Written task: Rewrite everything from the line containing "[Ouvrir le menu] (93, 72)" down to the line containing "documents (634, 846)", both included, shifting every coordinate by adding 44 to each of its two numbers. Keep all other text in those lines unchanged.

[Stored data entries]

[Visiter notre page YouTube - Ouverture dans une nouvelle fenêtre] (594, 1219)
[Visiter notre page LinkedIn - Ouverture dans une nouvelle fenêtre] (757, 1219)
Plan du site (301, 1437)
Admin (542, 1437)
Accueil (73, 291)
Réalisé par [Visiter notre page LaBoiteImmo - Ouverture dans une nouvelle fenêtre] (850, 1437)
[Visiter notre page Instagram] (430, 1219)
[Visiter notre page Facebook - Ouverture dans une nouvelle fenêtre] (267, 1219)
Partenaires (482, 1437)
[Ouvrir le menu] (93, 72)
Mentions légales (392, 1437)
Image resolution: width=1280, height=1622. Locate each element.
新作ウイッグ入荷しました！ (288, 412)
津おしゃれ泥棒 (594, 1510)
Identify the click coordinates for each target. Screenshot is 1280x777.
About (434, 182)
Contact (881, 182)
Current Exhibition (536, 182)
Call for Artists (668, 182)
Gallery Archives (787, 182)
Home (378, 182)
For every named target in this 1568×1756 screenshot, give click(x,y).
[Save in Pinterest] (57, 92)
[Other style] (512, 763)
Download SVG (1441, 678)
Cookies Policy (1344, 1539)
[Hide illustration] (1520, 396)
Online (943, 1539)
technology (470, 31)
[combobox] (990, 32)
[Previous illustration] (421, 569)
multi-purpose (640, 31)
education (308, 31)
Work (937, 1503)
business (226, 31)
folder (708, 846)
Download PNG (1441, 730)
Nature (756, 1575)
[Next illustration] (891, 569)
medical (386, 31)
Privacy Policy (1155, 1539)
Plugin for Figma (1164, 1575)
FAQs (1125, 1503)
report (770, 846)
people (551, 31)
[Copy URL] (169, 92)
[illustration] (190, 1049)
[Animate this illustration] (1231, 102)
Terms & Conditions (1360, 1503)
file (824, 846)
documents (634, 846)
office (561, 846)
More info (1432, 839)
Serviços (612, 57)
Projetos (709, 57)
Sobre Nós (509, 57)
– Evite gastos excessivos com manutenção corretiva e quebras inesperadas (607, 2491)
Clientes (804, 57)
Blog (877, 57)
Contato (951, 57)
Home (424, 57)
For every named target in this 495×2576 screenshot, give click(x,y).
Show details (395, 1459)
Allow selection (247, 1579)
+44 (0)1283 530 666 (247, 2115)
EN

Complete response:
[Ouvrir le menu] (137, 116)
Mentions légales (436, 1481)
Image resolution: width=1280, height=1622. Locate each element.
新作ウイッグ入荷しました！ (332, 456)
津おしゃれ泥棒 (638, 1554)
Identify the click coordinates for each target. Screenshot is 1280x777.
About (478, 226)
Contact (925, 226)
Current Exhibition (580, 226)
Call for Artists (712, 226)
Gallery Archives (831, 226)
Home (422, 226)
For every named target in this 1568×1756 screenshot, give click(x,y).
[Save in Pinterest] (101, 136)
[Other style] (556, 807)
Download SVG (1485, 722)
Cookies Policy (1388, 1583)
[Hide illustration] (1564, 440)
Online (987, 1583)
technology (514, 75)
[combobox] (1034, 76)
[Previous illustration] (465, 613)
multi-purpose (684, 75)
education (352, 75)
Work (981, 1547)
business (270, 75)
folder (752, 890)
Download PNG (1485, 774)
Nature (800, 1619)
[Next illustration] (935, 613)
medical (430, 75)
Privacy Policy (1199, 1583)
Plugin for Figma (1208, 1619)
FAQs (1169, 1547)
report (814, 890)
people (595, 75)
[Copy URL] (213, 136)
[illustration] (234, 1093)
[Animate this illustration] (1275, 146)
Terms & Conditions (1404, 1547)
file (868, 890)
documents (678, 890)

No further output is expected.